Corymbia chartacea

Scientific classification
- Kingdom: Plantae
- Clade: Tracheophytes
- Clade: Angiosperms
- Clade: Eudicots
- Clade: Rosids
- Order: Myrtales
- Family: Myrtaceae
- Genus: Corymbia
- Species: C. chartacea
- Binomial name: Corymbia chartacea (A.R.Bean) K.D.Hill & L.A.S.Johnson
- Synonyms: Eucalyptus chartacea (K.D.Hill & L.A.S. Johnson) Brooker

= Corymbia chartacea =

- Genus: Corymbia
- Species: chartacea
- Authority: (A.R.Bean) K.D.Hill & L.A.S.Johnson
- Synonyms: Eucalyptus chartacea (K.D.Hill & L.A.S. Johnson) Brooker

Species of plant

Corymbia chartacea is a species of small tree with a weeping habit that is endemic to the Top End of the Northern Territory. It has thick, rough bark on the trunk and branches, a crown of sessile, broadly heart-shaped to broadly elliptical leaves arranged in opposite pairs, flower buds in groups of three or seven, pink or white flowers and urn-shaped to shortened spherical fruit.

==Description==
Corymbia chartacea is a tree that typically grows to a height of 8 m, forms a lignotuber and often has long, drooping branches. Young plants and coppice regrowth have sessile, heart-shaped to egg-shaped leaves that are up to 120 mm long, 70 mm wide and arranged in opposite pairs. The crown of the tree is composed of juvenile leaves that are sessile, broadly heart-shaped to broadly elliptical, 60-160 mm long, 30-86 mm wide and arranged in opposite pairs. The flower buds are arranged on the ends of branchlets on a branched peduncle 5-20 mm long, each branch of the peduncle with groups of three or seven buds on pedicels up to 12 mm long. Mature buds are pear-shaped, 10-16 mm long and 8-11 mm wide with a beaked operculum. Flowering has been observed in February, May and August and the flowers are pink or white.
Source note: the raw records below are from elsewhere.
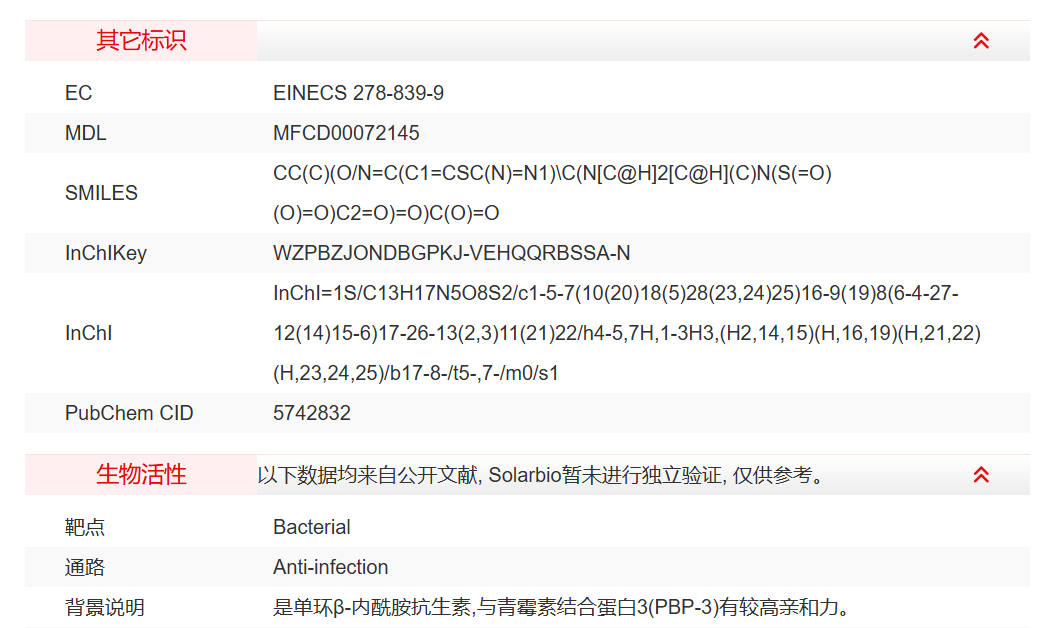Collapse the 生物活性 section chevron
This screenshot has width=1050, height=628.
pyautogui.click(x=981, y=475)
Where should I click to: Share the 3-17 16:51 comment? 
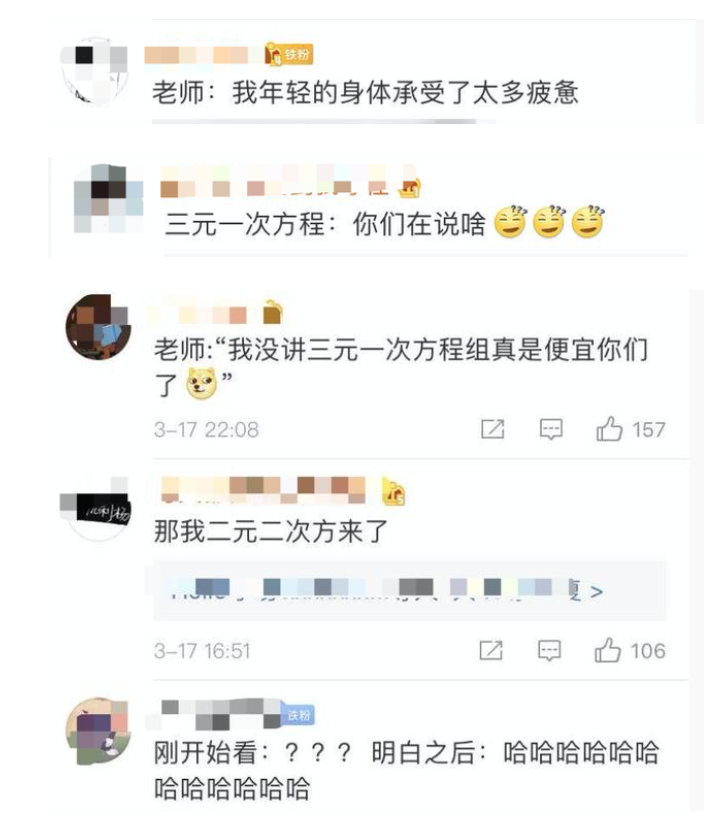(x=491, y=650)
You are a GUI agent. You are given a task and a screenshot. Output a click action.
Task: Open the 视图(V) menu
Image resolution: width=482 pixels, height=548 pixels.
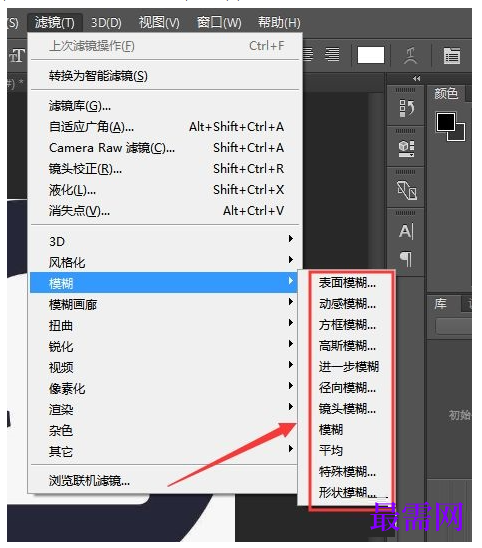(159, 23)
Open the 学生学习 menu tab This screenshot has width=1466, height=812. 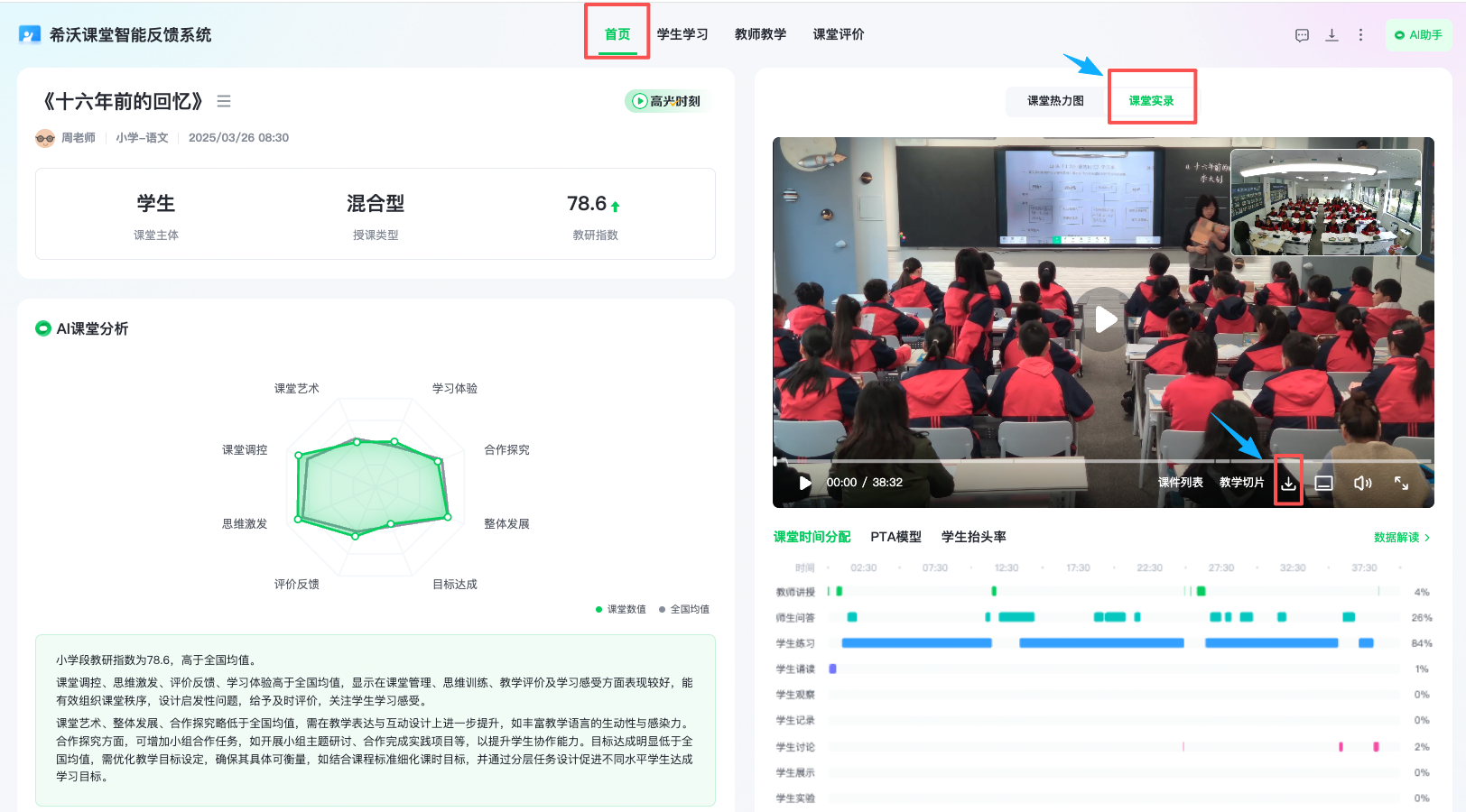coord(682,34)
The fruit is a woody urn-shaped to shortened spherical capsule 21-30 mm long and wide with the valves enclosed in the fruit.

==Taxonomy and naming==
Corymbia chartacea was first formally described in 1995 by Kenneth Hill and Lawrence Alexander Sidney Johnson in the journal Telopea. The specific epithet (chartacea) is from the Latin word chartaceus meaning "papery", referring to the texture of the leaves.

==Distribution and habitat==
This eucalypt grows as an understorey species in forest and woodland and is restricted to north-western Arnhem Land and the adjacent escarpment country.